The full-day conference, which took place in Livingston, attracted more than 150 NJTC members and others interested in the data center market here.
Many companies headquartered outside N.J. own data centers here and participate in the N.J. market. Telx, for example, has two data center sites in N.J. and will be opening a third in Clifton this quarter.
Continuing with his overview, Shepcaro said that on the data side, the world’s information is doubling every two years. On the server side, more than 9 million are purchased annually worldwide. With the proliferation of phones and tablets, users are creating more data, and more data means more data that must be backed up, he noted.
In addition, “VDI [virtual desktop infrastructure], the virtual desktop, is finally taking off,” Shepcaro said. “We are seeing many, many enterprises put everything on the server to connect through virtual desktops,” he added.
The overall data center market has potential for rapid growth, Shepcaro predicted, adding, “I think we are in the early days of this market still … as enterprises continue to deploy diverse architectures.”
Customers are going to be looking for varied data center offerings with colocation, cloud and managed services and other services all under one roof, he said. “It’s not about replacing everything they have. We still tell folks to keep critical applications on their premises and offload the rest.”
Cloud services and software as a service (SaaS), which also spur data center growth, are predicted to be a market in excess of $100 billion this year, Shepcaro said.
Storage is a big driver. “We are seeing now that even small and midsize companies have terabytes of data they need to store, where large companies have petabytes or more of data,” noted Shepcaro. Even though solid-state and other types of new storage are taking off, the need for some kind of repository continues to grow, he said.

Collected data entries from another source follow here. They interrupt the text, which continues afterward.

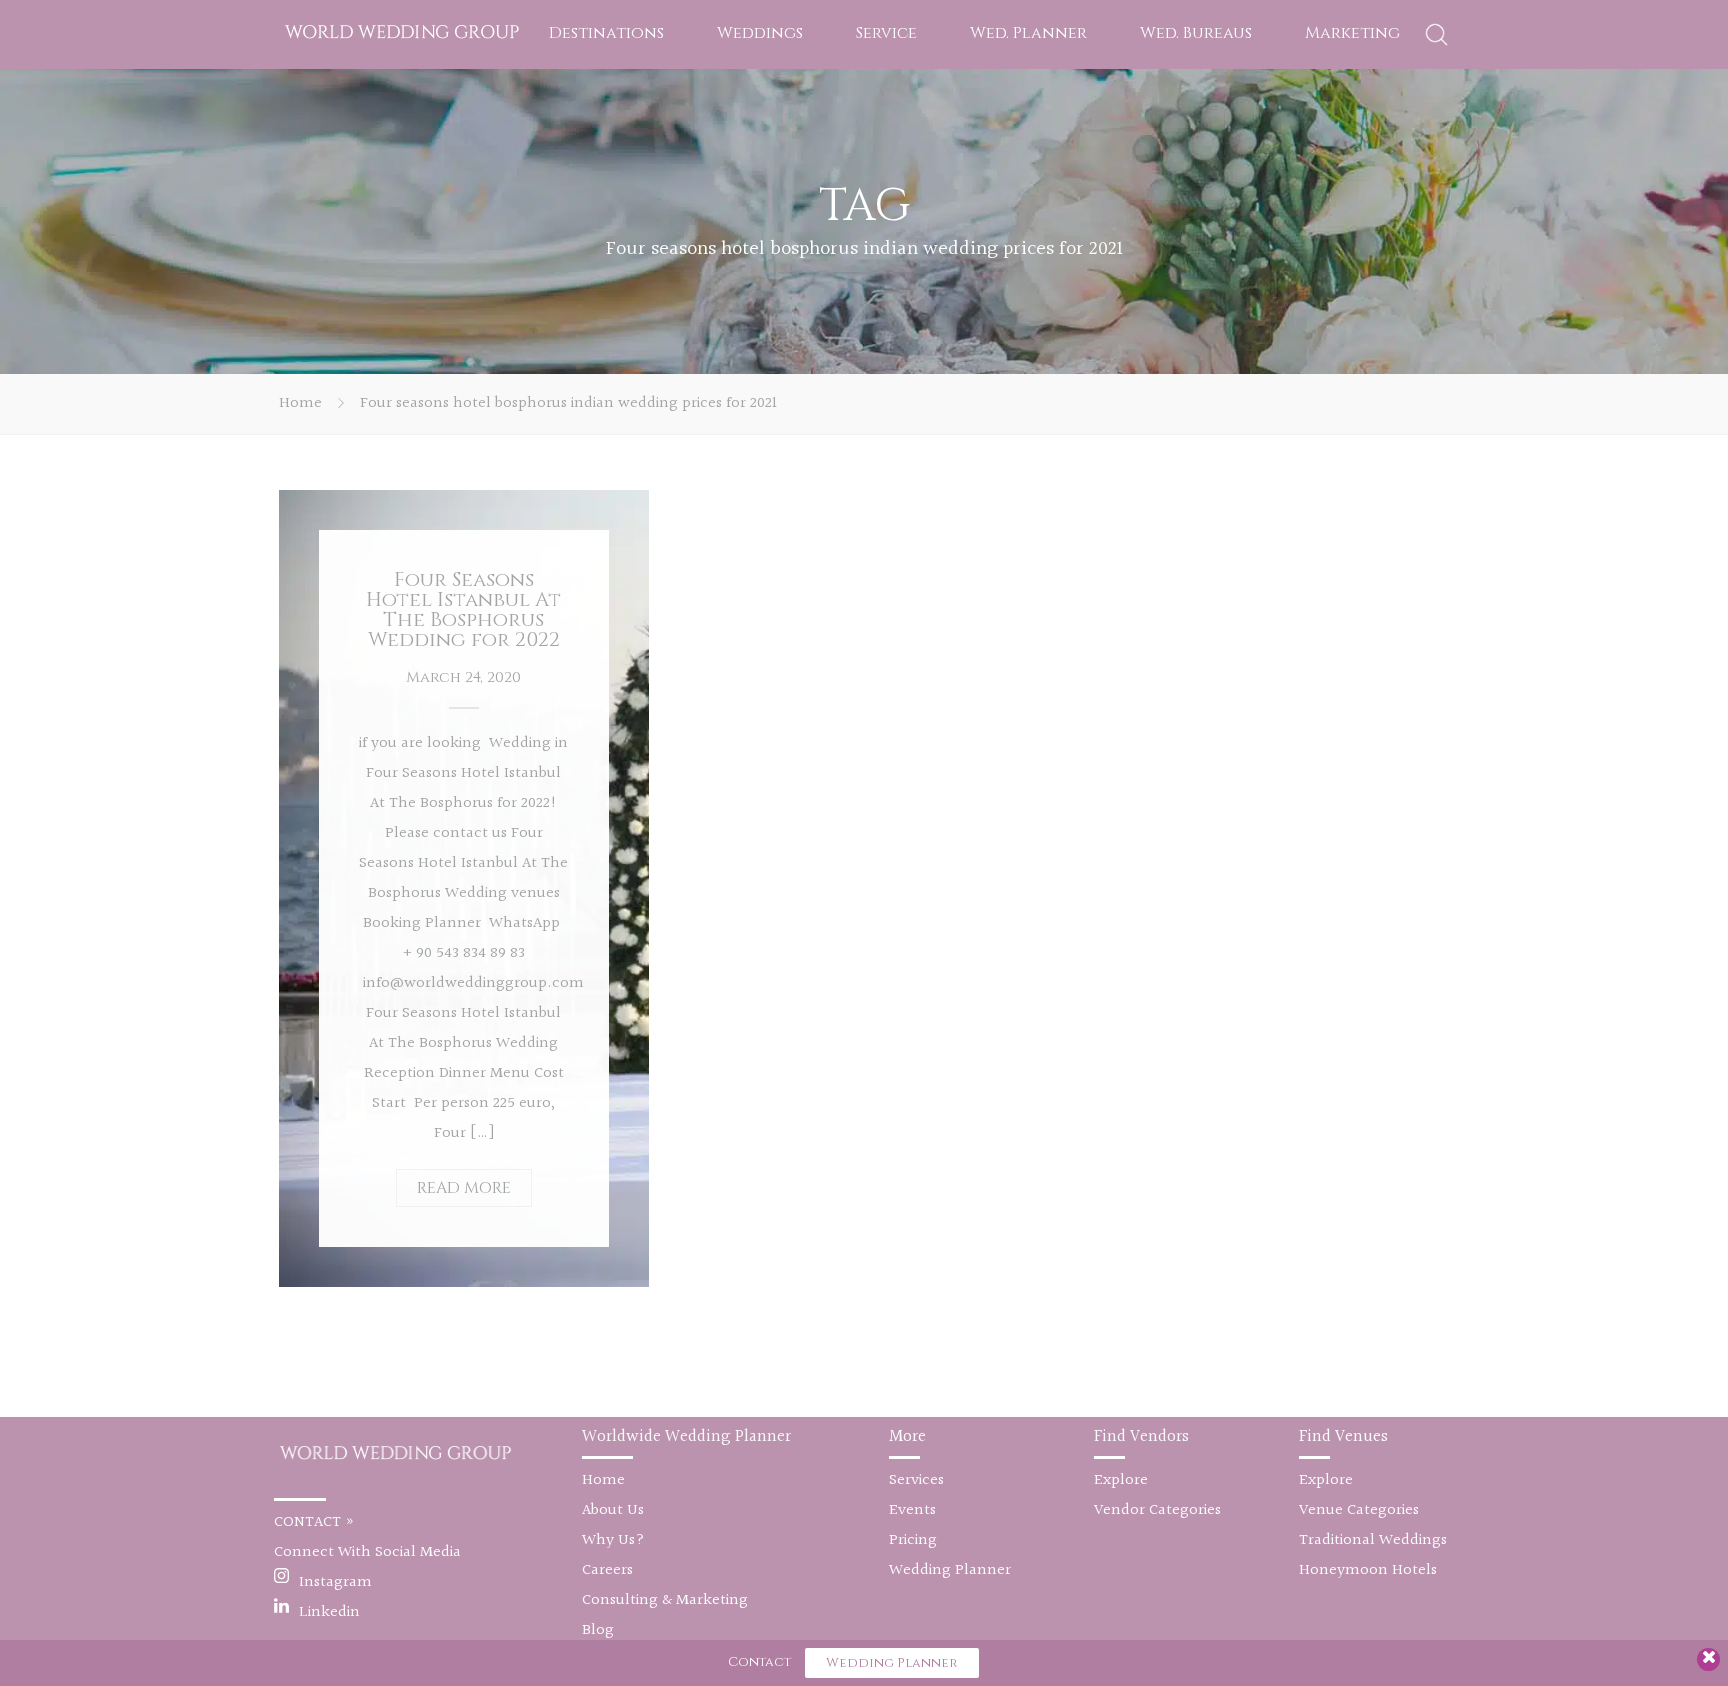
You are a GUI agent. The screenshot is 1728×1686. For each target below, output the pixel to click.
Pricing (913, 1540)
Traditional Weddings (1373, 1540)
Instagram (335, 1582)
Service (886, 33)
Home (300, 403)
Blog (598, 1630)
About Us (613, 1510)
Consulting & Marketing (665, 1600)
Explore (1121, 1480)
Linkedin (329, 1612)
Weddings (760, 33)
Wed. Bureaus (1196, 33)
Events (912, 1510)
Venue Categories (1359, 1510)
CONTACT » (314, 1522)
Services (916, 1480)
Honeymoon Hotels (1368, 1570)
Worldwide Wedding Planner (686, 1436)
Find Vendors (1141, 1436)
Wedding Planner (950, 1570)
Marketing (1352, 33)
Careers (607, 1570)
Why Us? (613, 1540)
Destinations (606, 33)
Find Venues (1343, 1436)
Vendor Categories (1157, 1510)
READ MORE (464, 1188)
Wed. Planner (1028, 33)
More (907, 1436)
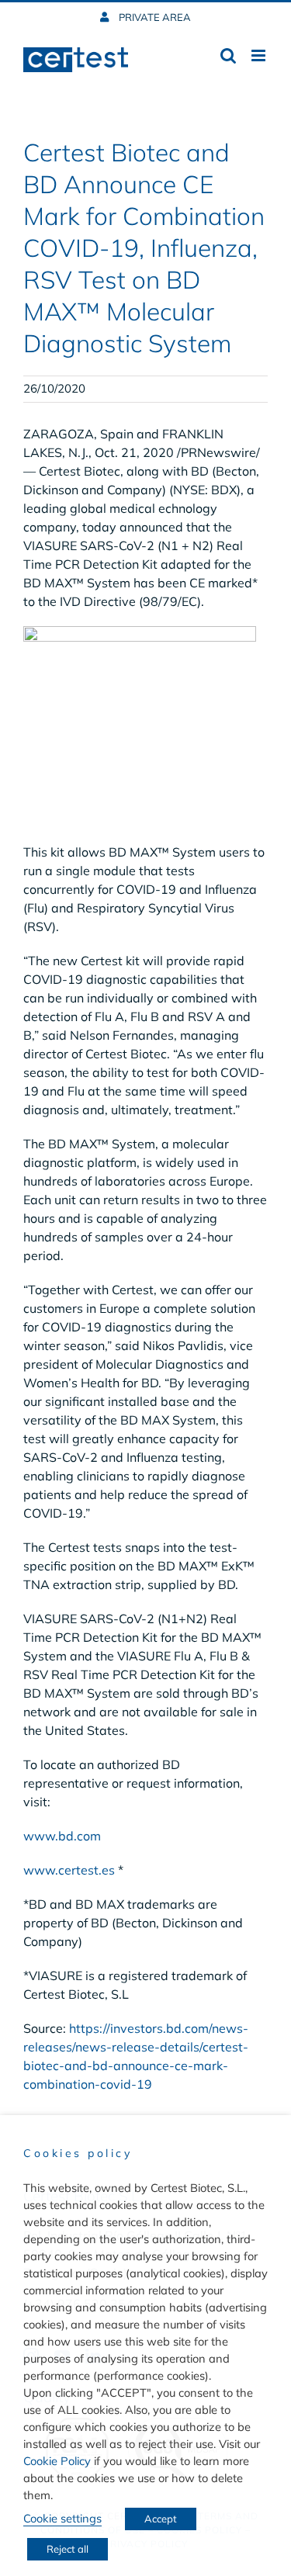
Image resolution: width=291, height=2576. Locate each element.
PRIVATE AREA (153, 17)
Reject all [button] (67, 2549)
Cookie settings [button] (62, 2518)
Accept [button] (160, 2518)
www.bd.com (62, 1836)
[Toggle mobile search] (228, 55)
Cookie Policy (57, 2460)
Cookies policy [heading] (77, 2153)
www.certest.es (69, 1870)
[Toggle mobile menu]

Network-centric applications also spur the need for data centers. Applications like Salesforce have to be resident somewhere and have to be networked, Shepcaro said. Microsoft and Oracle now have on-demand capabilities. Social media applications like Facebook and Twitter also contribute to data center demand.
Networking is growing at a rapid pace, perhaps 30 percent per year, and data centers are where companies interconnect and perform networking tasks, he said.
Data centers are also able to lower energy consumption costs for enterprise users. They offer enhanced power for higher-density computing and optimize electrical and cooling resources. “This is possible through newer technologies we are seeing in the data center, whether it be new chips … coming out for processing or other technologies.”
“The other exciting thing I see taking off in 2013 is machine-to-machine communications,” Shepcaro predicted. All the devices and smart tags connected to the Internet or private networks have to come back to centralized repositories, he said. It all needs to be processed and analyzed and pushed out to a network for the business user or end user.
There is a lot of pent-up demand as well. Most processing power and data storage are still sitting somewhere under an enterprise’s roof, Shepcaro noted. “To build out or retrofit an existing data center will cost you somewhere in the neighborhood of $1,000 per square foot.” This is very costly from a capex (capital expenditure) perspective, if it can even be done, he said. “You also need to think about business continuity and disaster recovery,” he pointed out.
For the industry, differentiation among data centers is becoming more about latency and proximity, Shepcaro added. In the past, these buzzwords were used by high-frequency trading outfits only. However, whether media companies or enterprise financial services firms, businesses want to be close to their customers’ “eyeballs,” and they want to do it at the fastest speed possible: milliseconds and nanoseconds, he said.